* AIM: Copy the stretch from the start of the material through the line containing "pos(20,261)", swapping "Expand" for "Open" and leaving everything else unchanged.

+++

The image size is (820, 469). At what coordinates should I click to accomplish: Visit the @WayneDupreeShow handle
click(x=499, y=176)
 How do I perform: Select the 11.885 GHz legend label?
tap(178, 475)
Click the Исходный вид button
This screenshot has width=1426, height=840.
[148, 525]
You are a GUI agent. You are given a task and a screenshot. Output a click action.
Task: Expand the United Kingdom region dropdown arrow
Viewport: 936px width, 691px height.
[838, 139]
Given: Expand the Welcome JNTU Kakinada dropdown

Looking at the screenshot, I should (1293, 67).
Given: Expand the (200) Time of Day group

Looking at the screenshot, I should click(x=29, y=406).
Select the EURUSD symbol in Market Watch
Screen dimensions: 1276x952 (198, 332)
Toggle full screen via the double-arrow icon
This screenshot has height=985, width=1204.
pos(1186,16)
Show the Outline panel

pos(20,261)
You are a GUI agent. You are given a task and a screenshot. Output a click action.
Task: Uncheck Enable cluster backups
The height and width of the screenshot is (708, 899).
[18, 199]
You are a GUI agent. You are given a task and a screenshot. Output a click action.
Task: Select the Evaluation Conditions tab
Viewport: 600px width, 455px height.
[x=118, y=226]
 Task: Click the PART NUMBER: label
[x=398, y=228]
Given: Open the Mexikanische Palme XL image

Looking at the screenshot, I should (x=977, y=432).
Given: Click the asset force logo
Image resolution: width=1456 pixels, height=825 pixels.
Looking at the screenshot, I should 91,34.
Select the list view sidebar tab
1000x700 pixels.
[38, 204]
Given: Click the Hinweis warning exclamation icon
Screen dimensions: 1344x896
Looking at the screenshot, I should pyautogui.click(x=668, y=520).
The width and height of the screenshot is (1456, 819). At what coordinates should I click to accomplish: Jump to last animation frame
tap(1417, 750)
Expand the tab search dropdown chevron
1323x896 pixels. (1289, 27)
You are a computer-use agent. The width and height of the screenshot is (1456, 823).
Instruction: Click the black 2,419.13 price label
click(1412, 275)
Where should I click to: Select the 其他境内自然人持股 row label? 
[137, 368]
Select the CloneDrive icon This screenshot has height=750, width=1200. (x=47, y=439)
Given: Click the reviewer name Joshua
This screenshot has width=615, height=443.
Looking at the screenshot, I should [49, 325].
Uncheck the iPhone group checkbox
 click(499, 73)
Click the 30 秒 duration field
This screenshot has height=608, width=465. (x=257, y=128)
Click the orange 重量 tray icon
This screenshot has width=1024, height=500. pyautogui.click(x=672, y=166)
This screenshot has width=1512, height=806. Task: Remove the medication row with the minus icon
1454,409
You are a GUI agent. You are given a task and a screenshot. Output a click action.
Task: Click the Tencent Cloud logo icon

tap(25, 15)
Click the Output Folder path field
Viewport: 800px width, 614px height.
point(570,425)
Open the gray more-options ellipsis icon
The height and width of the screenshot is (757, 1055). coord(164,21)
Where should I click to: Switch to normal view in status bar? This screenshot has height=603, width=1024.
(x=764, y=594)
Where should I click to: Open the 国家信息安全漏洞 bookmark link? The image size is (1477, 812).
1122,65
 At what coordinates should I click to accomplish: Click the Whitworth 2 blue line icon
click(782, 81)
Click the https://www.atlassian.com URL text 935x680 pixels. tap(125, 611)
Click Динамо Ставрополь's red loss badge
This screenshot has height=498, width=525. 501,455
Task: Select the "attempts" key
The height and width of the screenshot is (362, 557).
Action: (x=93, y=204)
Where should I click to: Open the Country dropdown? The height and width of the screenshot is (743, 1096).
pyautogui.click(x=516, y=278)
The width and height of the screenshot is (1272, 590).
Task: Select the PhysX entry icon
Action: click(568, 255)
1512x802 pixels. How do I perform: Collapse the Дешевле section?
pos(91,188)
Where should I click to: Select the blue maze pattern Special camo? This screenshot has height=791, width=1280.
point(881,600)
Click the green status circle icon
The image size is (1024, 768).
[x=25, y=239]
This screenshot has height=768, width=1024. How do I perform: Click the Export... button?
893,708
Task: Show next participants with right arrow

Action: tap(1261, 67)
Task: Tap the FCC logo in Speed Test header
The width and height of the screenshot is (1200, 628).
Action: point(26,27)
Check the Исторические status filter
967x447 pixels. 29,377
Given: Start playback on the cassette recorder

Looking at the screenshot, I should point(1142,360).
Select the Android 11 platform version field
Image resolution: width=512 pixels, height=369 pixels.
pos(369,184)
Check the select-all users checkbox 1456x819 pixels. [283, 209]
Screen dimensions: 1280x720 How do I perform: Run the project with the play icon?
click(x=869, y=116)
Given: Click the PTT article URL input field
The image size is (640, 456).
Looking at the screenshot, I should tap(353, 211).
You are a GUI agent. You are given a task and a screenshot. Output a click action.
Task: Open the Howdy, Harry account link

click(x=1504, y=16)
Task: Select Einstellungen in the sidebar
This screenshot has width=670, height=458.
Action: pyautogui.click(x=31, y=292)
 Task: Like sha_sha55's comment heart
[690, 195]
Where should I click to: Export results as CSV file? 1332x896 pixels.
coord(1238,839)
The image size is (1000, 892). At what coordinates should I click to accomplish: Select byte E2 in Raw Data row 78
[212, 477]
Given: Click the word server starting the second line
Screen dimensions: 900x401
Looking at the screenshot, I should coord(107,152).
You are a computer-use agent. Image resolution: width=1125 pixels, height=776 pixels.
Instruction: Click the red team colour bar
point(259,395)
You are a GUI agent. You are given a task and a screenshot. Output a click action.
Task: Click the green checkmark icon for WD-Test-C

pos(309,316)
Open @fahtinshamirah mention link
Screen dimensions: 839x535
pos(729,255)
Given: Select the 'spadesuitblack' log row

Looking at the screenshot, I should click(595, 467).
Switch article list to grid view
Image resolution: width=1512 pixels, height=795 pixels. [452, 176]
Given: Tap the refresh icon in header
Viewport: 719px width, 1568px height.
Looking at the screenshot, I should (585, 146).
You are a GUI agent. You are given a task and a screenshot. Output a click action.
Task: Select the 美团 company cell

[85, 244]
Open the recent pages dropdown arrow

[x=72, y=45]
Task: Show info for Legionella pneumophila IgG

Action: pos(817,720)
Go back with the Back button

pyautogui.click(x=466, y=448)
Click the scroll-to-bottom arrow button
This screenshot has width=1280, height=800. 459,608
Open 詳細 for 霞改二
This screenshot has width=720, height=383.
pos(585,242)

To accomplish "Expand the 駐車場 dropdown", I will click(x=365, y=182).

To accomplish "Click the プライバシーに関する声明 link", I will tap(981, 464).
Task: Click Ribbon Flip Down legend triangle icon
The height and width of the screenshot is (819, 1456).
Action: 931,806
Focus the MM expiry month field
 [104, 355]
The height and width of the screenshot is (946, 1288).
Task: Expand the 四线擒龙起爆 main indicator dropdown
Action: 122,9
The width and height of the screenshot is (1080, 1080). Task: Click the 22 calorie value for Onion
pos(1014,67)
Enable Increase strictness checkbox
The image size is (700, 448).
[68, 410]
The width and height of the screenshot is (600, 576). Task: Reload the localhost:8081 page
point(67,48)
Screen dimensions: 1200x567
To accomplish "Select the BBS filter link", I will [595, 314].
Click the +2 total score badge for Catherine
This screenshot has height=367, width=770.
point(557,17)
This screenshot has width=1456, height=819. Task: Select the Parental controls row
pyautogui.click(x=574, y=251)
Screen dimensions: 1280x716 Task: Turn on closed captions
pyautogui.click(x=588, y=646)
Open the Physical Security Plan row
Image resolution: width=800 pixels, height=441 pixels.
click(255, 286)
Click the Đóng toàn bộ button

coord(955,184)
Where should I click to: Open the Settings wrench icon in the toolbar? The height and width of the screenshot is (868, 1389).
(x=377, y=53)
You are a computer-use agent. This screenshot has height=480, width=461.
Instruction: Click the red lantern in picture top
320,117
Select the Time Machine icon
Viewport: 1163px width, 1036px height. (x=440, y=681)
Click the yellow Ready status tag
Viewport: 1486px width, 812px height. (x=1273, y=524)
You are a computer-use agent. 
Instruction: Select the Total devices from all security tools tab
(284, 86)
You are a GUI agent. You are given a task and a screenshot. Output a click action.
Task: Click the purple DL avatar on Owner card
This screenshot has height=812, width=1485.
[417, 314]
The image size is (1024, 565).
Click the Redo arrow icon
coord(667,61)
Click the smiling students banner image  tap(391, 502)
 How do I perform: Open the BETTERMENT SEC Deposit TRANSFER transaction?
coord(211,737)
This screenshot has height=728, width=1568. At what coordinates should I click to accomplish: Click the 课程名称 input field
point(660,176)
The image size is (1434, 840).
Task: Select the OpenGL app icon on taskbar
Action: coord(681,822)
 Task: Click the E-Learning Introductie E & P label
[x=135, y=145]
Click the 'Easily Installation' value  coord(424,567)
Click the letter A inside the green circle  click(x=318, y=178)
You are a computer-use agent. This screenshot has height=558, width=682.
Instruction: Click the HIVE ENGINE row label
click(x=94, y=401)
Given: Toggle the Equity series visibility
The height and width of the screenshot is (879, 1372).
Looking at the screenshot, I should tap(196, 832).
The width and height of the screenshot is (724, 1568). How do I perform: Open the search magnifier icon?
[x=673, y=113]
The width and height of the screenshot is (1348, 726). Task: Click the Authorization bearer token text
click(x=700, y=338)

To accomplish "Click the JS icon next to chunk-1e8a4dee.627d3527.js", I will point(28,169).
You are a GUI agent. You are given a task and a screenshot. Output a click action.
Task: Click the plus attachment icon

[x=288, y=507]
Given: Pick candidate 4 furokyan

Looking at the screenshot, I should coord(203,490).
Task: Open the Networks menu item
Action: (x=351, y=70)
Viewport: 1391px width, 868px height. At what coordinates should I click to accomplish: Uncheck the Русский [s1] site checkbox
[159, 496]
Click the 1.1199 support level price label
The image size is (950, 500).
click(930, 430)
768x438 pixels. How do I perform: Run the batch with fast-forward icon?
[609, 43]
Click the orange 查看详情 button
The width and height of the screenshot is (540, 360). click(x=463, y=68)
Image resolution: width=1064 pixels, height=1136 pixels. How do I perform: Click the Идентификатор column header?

+++

* COMPLETE RESPONSE:
The image size is (820, 469). At what coordinates should I click to accomplish: Visit the @WayneDupreeShow handle
click(x=499, y=176)
 How do I perform: Select the 11.885 GHz legend label?
tap(178, 475)
Click the Исходный вид button
This screenshot has width=1426, height=840.
[148, 525]
You are a GUI agent. You are given a task and a screenshot. Output a click action.
Task: Open the United Kingdom region dropdown arrow
Viewport: 936px width, 691px height.
[838, 139]
Given: Open the Welcome JNTU Kakinada dropdown

Looking at the screenshot, I should (1293, 67).
Given: Open the (200) Time of Day group

Looking at the screenshot, I should click(x=29, y=406).
Select the EURUSD symbol in Market Watch
Screen dimensions: 1276x952 (198, 332)
Toggle full screen via the double-arrow icon
This screenshot has height=985, width=1204.
pos(1186,16)
Show the Outline panel

pos(20,261)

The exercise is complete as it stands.